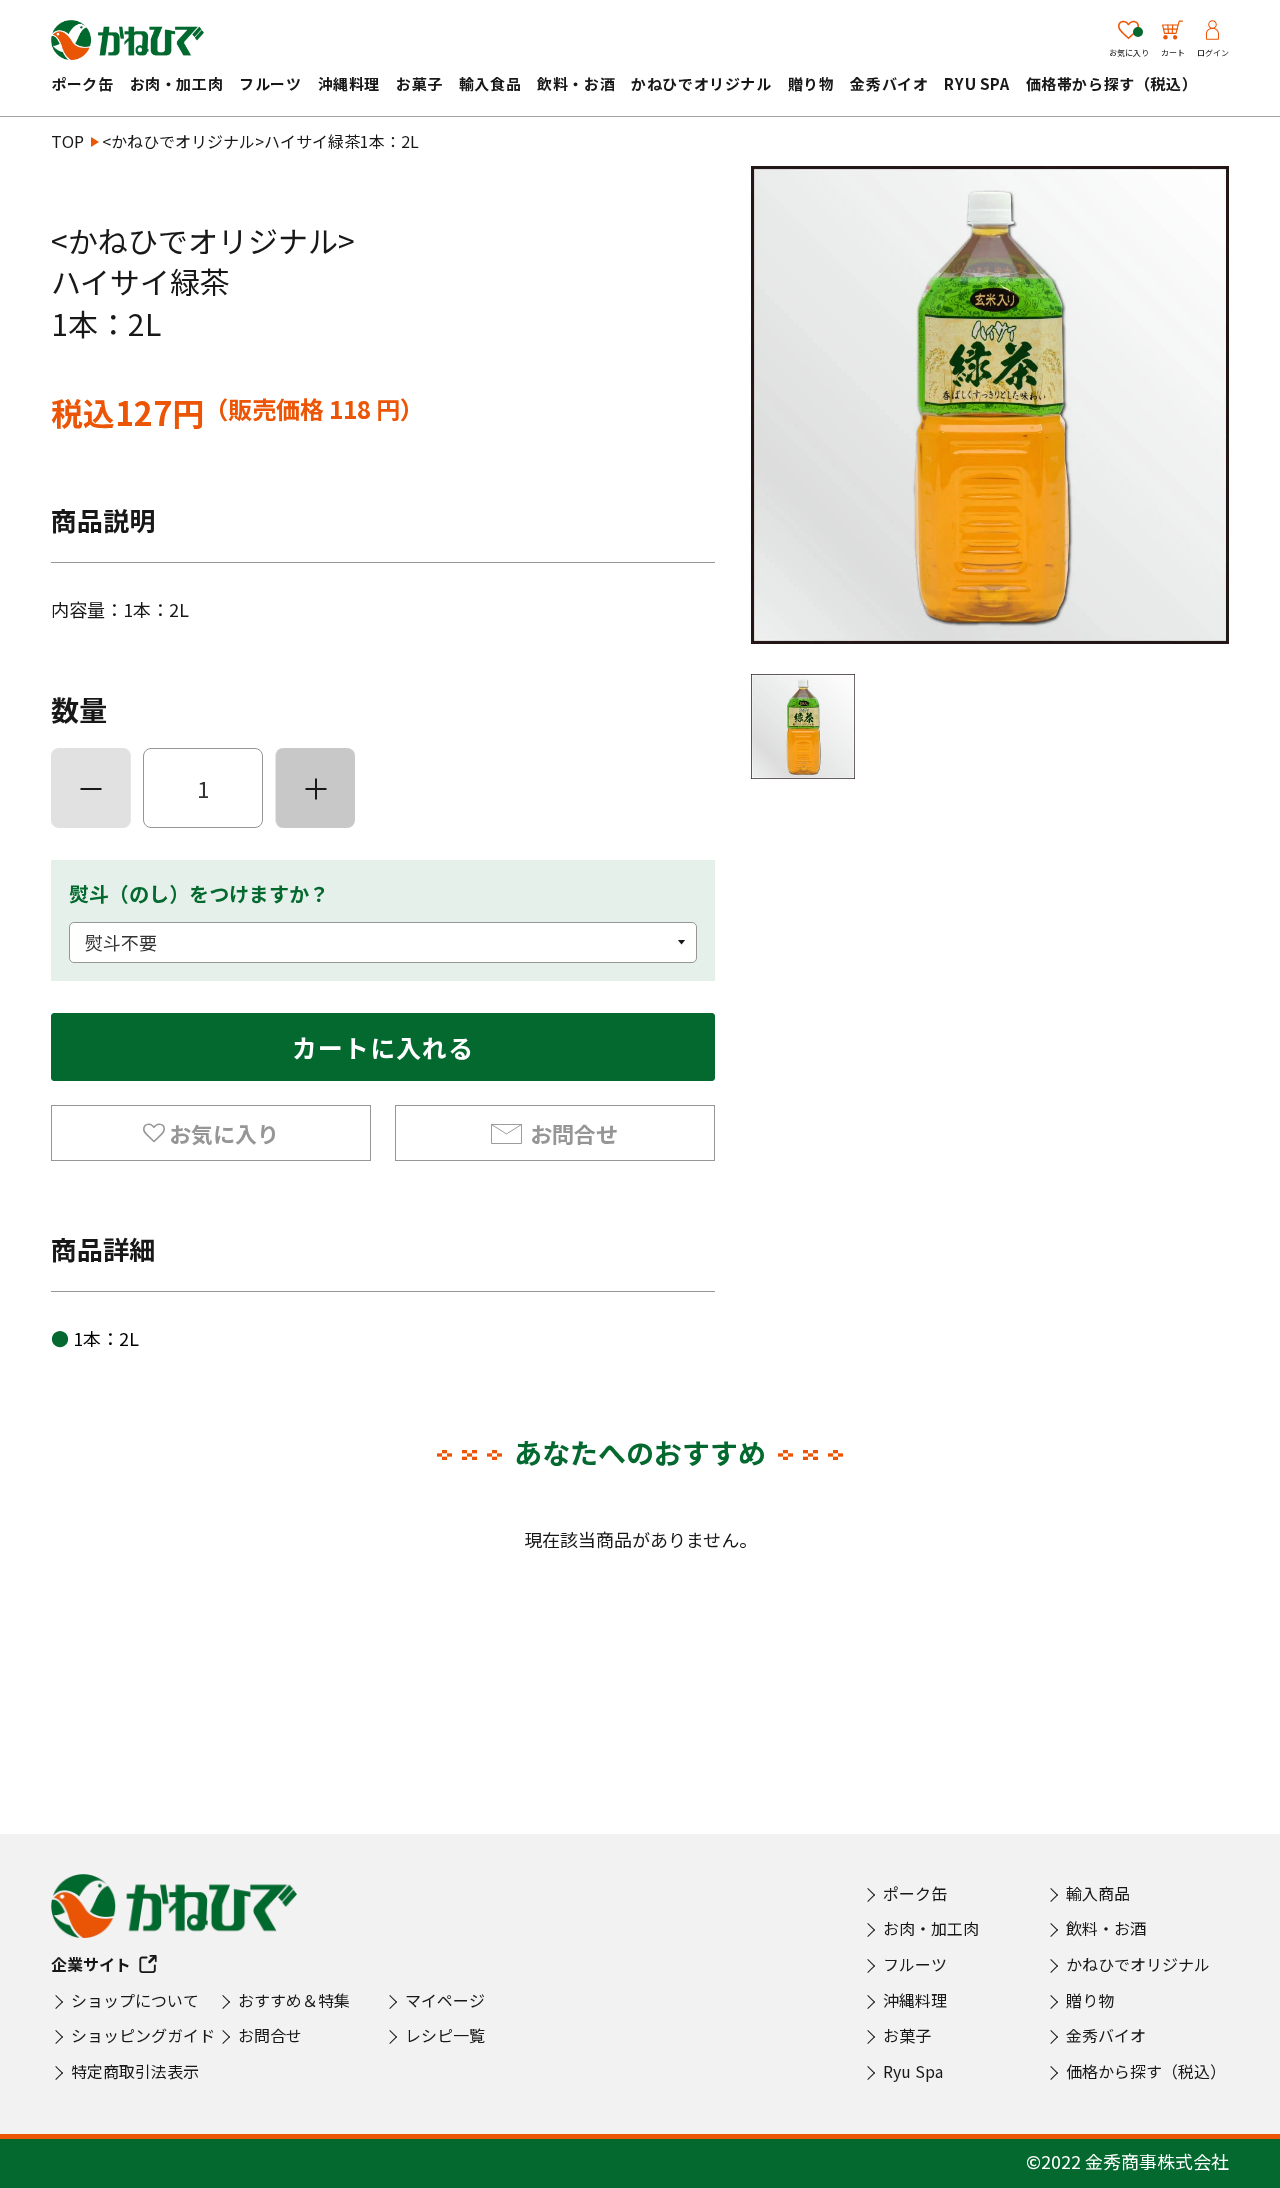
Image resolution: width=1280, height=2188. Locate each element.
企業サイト (91, 1964)
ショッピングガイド (143, 2035)
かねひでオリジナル (701, 83)
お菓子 (419, 83)
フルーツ (270, 83)
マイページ (445, 2000)
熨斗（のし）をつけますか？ (199, 893)
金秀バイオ (889, 83)
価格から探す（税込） (1146, 2071)
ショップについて (135, 2000)
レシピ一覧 (445, 2035)
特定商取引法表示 (135, 2071)
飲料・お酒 (576, 83)
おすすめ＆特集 (294, 2000)
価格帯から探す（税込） (1112, 83)
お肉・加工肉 (177, 83)
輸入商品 (1098, 1893)
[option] (990, 405)
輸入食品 (490, 83)
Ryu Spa (976, 83)
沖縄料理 (349, 83)
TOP (67, 141)
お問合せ (574, 1133)
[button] (211, 1133)
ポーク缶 (82, 83)
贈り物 (811, 83)
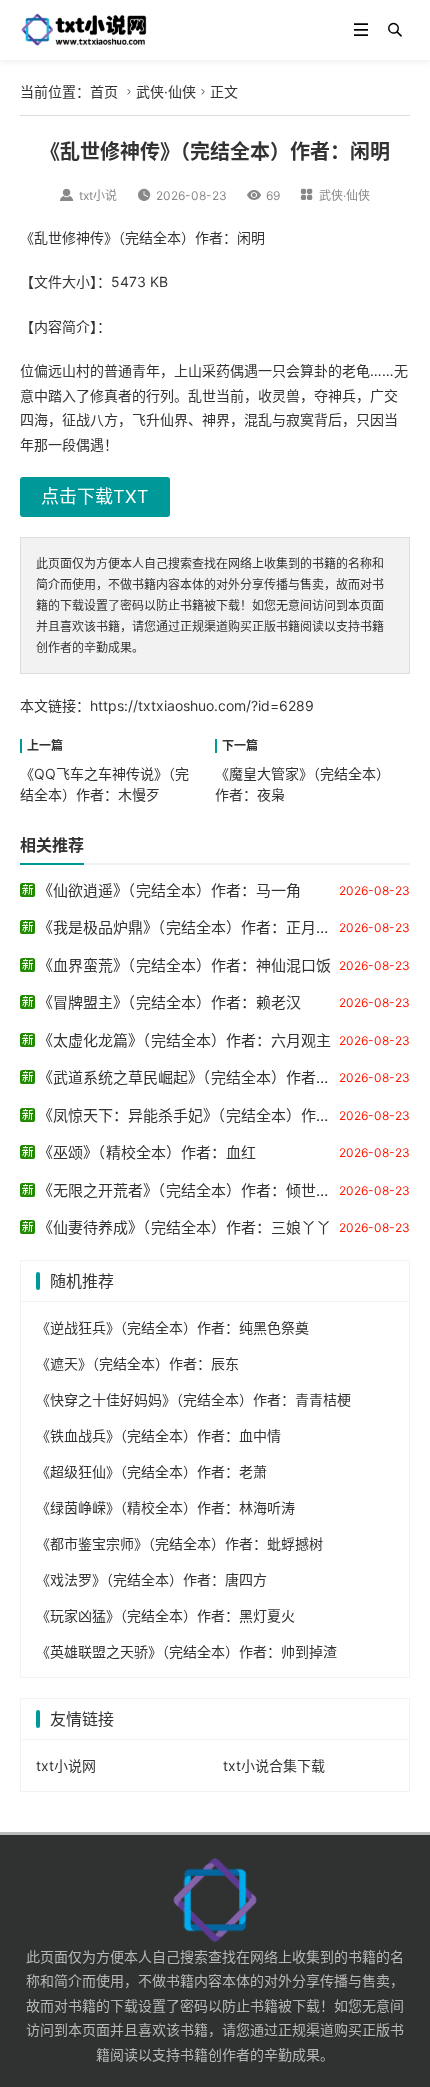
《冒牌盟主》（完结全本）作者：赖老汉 (169, 1002)
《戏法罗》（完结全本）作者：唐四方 (151, 1579)
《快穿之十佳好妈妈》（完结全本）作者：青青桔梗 (193, 1399)
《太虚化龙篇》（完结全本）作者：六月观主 (184, 1040)
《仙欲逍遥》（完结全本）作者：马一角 (169, 890)
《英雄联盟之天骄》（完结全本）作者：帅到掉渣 (186, 1651)
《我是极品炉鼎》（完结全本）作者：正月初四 (192, 927)
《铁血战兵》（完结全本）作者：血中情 (158, 1435)
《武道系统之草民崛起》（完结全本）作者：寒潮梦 (207, 1077)
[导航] (361, 30)
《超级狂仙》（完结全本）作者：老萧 (151, 1471)
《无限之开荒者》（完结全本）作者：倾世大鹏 (192, 1190)
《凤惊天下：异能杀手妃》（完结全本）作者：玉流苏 (214, 1115)
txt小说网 (66, 1765)
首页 (104, 91)
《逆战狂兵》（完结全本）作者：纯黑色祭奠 (172, 1327)
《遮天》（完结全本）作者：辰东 (137, 1363)
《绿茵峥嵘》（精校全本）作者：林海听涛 (165, 1507)
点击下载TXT (95, 496)
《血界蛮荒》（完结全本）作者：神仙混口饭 (184, 965)
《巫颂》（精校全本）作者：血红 (147, 1152)
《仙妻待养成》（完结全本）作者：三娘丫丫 (184, 1227)
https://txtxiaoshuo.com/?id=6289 (202, 705)
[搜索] (395, 30)
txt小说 (98, 195)
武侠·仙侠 (166, 91)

*Required work*:
Hand back every line of the material, exactly, without the pictures.

*Written answer*:
Image resolution: width=1280, height=2188. Locate each element.
企業サイト (91, 1964)
ショッピングガイド (143, 2035)
かねひでオリジナル (701, 83)
お菓子 (419, 83)
フルーツ (270, 83)
マイページ (445, 2000)
熨斗（のし）をつけますか？ (199, 893)
金秀バイオ (889, 83)
価格から探す（税込） (1146, 2071)
ショップについて (135, 2000)
レシピ一覧 (445, 2035)
特定商取引法表示 (135, 2071)
飲料・お酒 (576, 83)
おすすめ＆特集 (294, 2000)
価格帯から探す（税込） (1112, 83)
お肉・加工肉 (177, 83)
輸入商品 (1098, 1893)
[option] (990, 405)
輸入食品 (490, 83)
Ryu Spa (976, 83)
沖縄料理 (349, 83)
TOP (67, 141)
お問合せ (574, 1133)
[button] (211, 1133)
ポーク缶 (82, 83)
贈り物 (811, 83)
《冒牌盟主》（完结全本）作者：赖老汉 (169, 1002)
《戏法罗》（完结全本）作者：唐四方 (151, 1579)
《快穿之十佳好妈妈》（完结全本）作者：青青桔梗 (193, 1399)
《太虚化龙篇》（完结全本）作者：六月观主 (184, 1040)
《仙欲逍遥》（完结全本）作者：马一角 (169, 890)
《英雄联盟之天骄》（完结全本）作者：帅到掉渣 (186, 1651)
《我是极品炉鼎》（完结全本）作者：正月初四 (192, 927)
《铁血战兵》（完结全本）作者：血中情 (158, 1435)
《武道系统之草民崛起》（完结全本）作者：寒潮梦 (207, 1077)
[导航] (361, 30)
《超级狂仙》（完结全本）作者：老萧 (151, 1471)
《无限之开荒者》（完结全本）作者：倾世大鹏 (192, 1190)
《凤惊天下：异能杀手妃》（完结全本）作者：玉流苏 (214, 1115)
txt小说网 (66, 1765)
首页 (104, 91)
《逆战狂兵》（完结全本）作者：纯黑色祭奠 (172, 1327)
《遮天》（完结全本）作者：辰东 (137, 1363)
《绿茵峥嵘》（精校全本）作者：林海听涛 (165, 1507)
点击下载TXT (95, 496)
《血界蛮荒》（完结全本）作者：神仙混口饭 (184, 965)
《巫颂》（精校全本）作者：血红 (147, 1152)
《仙妻待养成》（完结全本）作者：三娘丫丫 (184, 1227)
https://txtxiaoshuo.com/?id=6289 (202, 705)
[搜索] (395, 30)
txt小说 (98, 195)
武侠·仙侠 (166, 91)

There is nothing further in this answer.